═══ TEXT PROVIDED ═══

Price: To combine themes embedded in Chagnon’s claims of human nature, and the National Academy of Sciences supporting to social science for American military projects; can you comment on the role of science and scientific societies in a culture as centrally dominated by military culture as ours?

Sahlins: There is a paragraph or two in my pamphlet on The Western Illusion of Human Nature, of which I have no copy on hand, which cites Rumsfeld to the effect (paraphrasing Full Metal Jacket) that inside every Middle eastern Muslim there’s an American ready to come out, a self-interested freedom loving American, and we just have to force it out or force out the demons who are perpetrating other ideas [see page 42 of Sahlins; The Western Illusions of Human Nature].  Isn’t American global policy, especially neo-con policy, based on the confusion of capitalist greed and human nature? Just got to liberate them from their mistaken, externally imposed ideologies. For the alternative see the above mentioned pamphlet on the one true universal, kinship, and the little book I published last month: What Kinship Is–And Is Not.

═══

GIVEN REQUEST A:
According to the interview excerpt, what is the title of the little book Sahlins says he published last month?
GIVEN REQUEST B:
Rewrite the interview excerpt's passage starting at "Price: To combine themes" and ending at "culture as ours?", substituting "professional associations" for "scientific societies".

═══ EXTRACTED ENTRIES ═══

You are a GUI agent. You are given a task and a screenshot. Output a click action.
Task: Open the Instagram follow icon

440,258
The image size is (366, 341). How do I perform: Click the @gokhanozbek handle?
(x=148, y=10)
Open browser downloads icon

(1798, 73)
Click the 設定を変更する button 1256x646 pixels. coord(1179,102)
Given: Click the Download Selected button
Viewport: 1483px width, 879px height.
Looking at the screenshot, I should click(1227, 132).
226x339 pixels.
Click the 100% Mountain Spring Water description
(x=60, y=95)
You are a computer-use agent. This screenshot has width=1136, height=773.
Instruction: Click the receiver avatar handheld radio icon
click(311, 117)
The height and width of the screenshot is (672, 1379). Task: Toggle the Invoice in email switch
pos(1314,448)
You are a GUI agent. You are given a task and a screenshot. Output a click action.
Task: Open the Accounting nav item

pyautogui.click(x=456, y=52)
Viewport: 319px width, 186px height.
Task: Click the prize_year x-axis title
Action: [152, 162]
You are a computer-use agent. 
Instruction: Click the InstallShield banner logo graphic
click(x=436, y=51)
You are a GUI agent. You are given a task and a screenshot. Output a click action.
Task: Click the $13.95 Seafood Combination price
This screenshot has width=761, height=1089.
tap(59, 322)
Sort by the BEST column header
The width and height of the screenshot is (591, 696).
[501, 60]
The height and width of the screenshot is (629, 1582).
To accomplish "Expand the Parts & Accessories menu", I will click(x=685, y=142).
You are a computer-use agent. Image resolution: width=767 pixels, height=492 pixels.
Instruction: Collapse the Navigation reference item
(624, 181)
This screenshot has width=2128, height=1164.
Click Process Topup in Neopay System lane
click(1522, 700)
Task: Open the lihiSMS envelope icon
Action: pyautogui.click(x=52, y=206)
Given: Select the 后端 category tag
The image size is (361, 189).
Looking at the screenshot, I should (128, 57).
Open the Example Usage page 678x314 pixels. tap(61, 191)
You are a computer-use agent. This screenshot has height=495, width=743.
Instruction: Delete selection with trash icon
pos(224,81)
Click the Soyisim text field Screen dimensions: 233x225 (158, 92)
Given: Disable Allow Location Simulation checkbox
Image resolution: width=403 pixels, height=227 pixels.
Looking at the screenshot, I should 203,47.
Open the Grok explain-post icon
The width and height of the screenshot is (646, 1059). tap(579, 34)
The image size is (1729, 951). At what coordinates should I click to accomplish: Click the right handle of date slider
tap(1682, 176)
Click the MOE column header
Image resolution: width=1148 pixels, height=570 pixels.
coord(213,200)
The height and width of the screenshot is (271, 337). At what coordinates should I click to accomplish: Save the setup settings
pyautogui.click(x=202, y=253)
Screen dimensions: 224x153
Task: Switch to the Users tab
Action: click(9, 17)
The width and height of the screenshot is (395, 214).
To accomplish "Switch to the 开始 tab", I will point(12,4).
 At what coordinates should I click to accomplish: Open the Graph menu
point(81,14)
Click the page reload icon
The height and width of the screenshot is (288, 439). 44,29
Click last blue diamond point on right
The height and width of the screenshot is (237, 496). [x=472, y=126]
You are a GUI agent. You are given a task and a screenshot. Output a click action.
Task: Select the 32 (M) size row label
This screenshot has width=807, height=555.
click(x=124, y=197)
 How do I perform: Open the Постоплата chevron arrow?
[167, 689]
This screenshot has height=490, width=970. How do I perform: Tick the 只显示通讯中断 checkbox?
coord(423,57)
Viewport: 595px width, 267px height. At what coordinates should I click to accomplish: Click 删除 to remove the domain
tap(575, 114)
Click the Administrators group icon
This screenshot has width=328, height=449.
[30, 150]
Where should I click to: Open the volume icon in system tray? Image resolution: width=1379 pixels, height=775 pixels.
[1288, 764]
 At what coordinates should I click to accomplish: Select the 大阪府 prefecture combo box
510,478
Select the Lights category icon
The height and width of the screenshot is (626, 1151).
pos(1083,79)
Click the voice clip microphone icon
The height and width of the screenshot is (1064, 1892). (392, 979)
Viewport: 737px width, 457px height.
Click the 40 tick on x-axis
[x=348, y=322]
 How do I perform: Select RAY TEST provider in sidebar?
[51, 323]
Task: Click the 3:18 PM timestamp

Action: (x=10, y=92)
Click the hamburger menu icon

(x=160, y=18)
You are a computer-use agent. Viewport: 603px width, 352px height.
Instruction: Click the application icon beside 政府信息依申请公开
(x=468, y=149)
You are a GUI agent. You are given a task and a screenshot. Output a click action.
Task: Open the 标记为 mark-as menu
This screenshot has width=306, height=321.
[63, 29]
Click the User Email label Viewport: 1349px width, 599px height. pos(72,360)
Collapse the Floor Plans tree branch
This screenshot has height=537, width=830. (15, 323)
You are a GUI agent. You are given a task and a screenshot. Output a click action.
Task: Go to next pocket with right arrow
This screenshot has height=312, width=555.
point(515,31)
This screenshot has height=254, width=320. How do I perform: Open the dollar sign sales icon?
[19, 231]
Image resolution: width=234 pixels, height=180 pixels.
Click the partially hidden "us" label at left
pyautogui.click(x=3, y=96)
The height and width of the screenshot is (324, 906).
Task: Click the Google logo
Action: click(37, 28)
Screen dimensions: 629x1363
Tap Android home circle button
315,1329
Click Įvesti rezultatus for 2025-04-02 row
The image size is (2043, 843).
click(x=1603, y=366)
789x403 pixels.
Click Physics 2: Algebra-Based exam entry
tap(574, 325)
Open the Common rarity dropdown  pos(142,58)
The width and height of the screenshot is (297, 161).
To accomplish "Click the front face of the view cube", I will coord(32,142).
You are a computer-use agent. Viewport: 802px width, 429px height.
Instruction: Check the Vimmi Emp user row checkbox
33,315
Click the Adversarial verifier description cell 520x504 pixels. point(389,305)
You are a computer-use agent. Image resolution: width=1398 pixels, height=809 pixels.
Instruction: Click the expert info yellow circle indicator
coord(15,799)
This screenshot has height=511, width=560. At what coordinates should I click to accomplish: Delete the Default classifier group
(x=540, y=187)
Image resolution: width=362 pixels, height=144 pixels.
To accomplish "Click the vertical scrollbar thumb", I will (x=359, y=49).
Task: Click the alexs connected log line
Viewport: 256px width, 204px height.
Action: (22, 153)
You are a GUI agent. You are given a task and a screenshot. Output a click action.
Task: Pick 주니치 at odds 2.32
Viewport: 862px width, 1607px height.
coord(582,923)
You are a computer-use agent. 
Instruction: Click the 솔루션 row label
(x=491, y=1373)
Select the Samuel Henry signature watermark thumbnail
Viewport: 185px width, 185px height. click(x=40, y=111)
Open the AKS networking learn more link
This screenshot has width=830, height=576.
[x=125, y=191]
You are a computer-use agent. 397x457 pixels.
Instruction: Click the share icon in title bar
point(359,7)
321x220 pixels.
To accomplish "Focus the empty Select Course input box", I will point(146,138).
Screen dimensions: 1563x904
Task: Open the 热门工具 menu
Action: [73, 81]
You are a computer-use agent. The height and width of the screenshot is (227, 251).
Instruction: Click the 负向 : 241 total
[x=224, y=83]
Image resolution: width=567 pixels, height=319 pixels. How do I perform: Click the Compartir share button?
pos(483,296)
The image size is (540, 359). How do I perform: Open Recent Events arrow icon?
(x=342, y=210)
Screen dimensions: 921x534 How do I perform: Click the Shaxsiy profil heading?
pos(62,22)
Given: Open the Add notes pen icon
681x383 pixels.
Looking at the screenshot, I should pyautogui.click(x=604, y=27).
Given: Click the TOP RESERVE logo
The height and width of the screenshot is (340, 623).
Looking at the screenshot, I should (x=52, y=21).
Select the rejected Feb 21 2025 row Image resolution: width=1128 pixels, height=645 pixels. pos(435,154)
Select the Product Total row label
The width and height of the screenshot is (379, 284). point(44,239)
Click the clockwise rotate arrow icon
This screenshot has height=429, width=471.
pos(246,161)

═══

EXPECTED OUTPUT A:
What Kinship Is–And Is Not

EXPECTED OUTPUT B:
Price: To combine themes embedded in Chagnon’s claims of human nature, and the National Academy of Sciences supporting to social science for American military projects; can you comment on the role of science and professional associations in a culture as centrally dominated by military culture as ours?